Outcome after Lacerations of the Superficial and Deep Digital Flexor Tendons, Suspensory Ligament and/or Distal Sesamoidean Ligaments in 106 Horses
Article first published online: 1 MAR 2011
© Copyright 2011 by The American College of Veterinary Surgeons
Volume 40, Issue 3, pages 277–283, April 2011
How to Cite
Jordana, M., Wilderjans, H., Boswell, J., Dewulf, J., Smith, R. K. W. and Martens, A. (2011), Outcome after Lacerations of the Superficial and Deep Digital Flexor Tendons, Suspensory Ligament and/or Distal Sesamoidean Ligaments in 106 Horses. Veterinary Surgery, 40: 277–283. doi: 10.1111/j.1532-950X.2011.00814.x
- Issue published online: 1 APR 2011
- Article first published online: 1 MAR 2011
- Submitted January 2010, Accepted December 2010
Objective: To report outcome after the surgical treatment of lacerations of the superficial digital flexor tendon (SDFT), deep digital flexor tendon (DDFT), suspensory ligament (SL), and/or distal sesamoidean ligaments (DSL) in horses.
Study Design: Case series.
Animals: Horses (n=106) with lacerations of the SDFT, DDFT, SL, and/or DSL.
Methods: Medical records (1988–2002) were reviewed for signalment, limb and tendon/ligament involvement (location and extent of injury, tendon sheath involvement), method of repair, and outcome.

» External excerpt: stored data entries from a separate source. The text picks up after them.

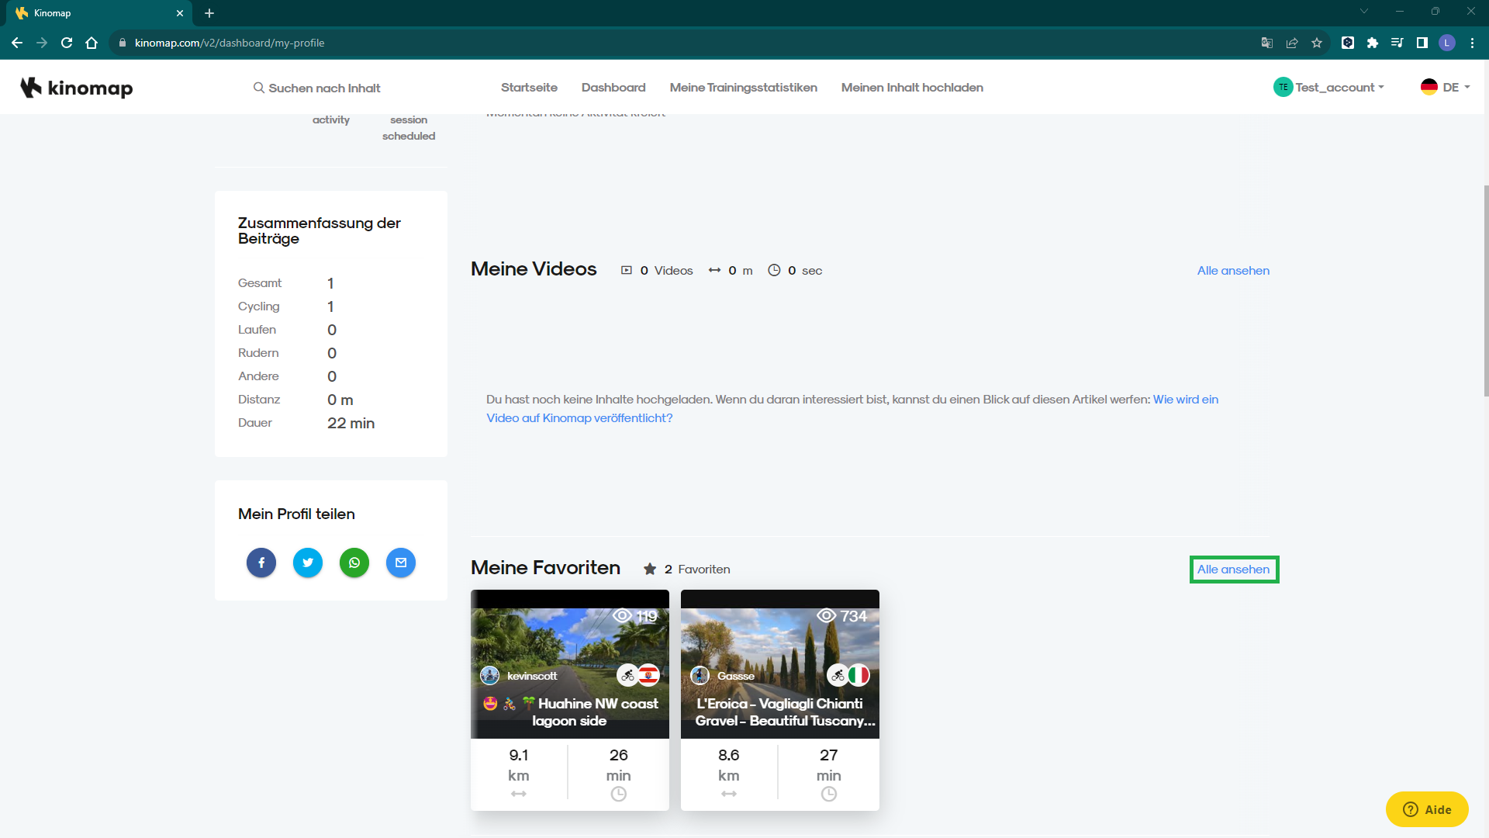Image resolution: width=1489 pixels, height=838 pixels.
Task: Open Chrome profile avatar
Action: click(1447, 43)
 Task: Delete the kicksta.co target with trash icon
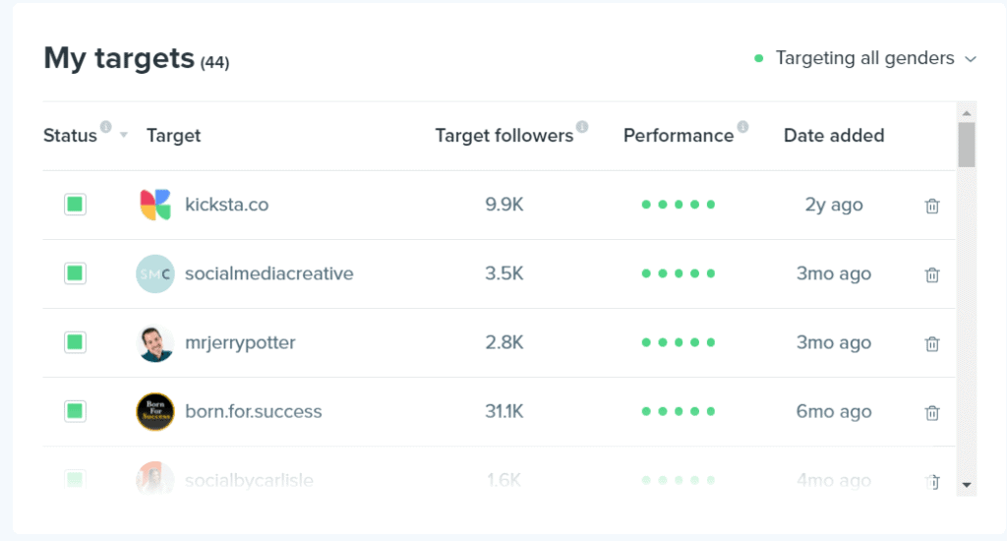pos(932,206)
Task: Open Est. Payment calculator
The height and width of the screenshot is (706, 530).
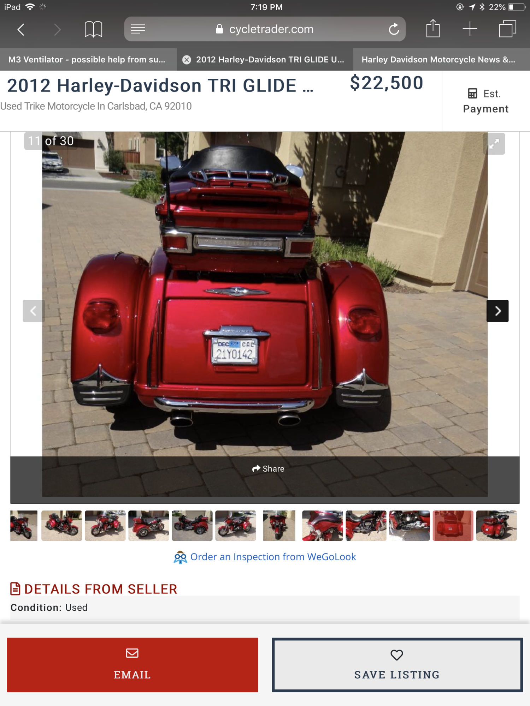Action: 486,101
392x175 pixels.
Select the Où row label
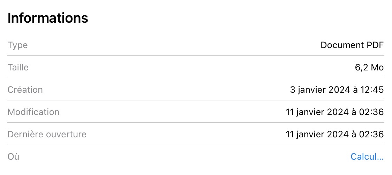13,157
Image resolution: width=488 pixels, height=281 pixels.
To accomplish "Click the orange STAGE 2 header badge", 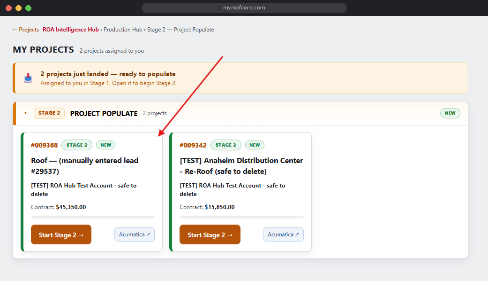I will coord(49,113).
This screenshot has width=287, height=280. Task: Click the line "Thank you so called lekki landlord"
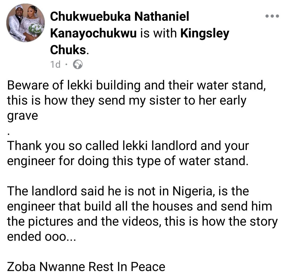point(128,146)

Results: The median age of horses was 7 years and the follow-up time ranged from 1 to 10 years. Fifty-five percent of horses returned to their previous level of performance, 27% to a lower level, and 18% were euthanatized. Multivariate statistical analysis demonstrated that the number of structures transected had the most significant influence on outcome. No significant association was detected between outcome and tendon sheath involvement, tendon suturing, casting, or limb affected. Fetlock hyperextension was the most significant complication.
Conclusions: A high survival rate can be expected after SDFT, DDFT, SL, and/or DSL lacerations in horses, but only 55% of affected horses returned to their previous activity level. The number of structures affected was the major factor determining whether horses returned to an equal level of performance.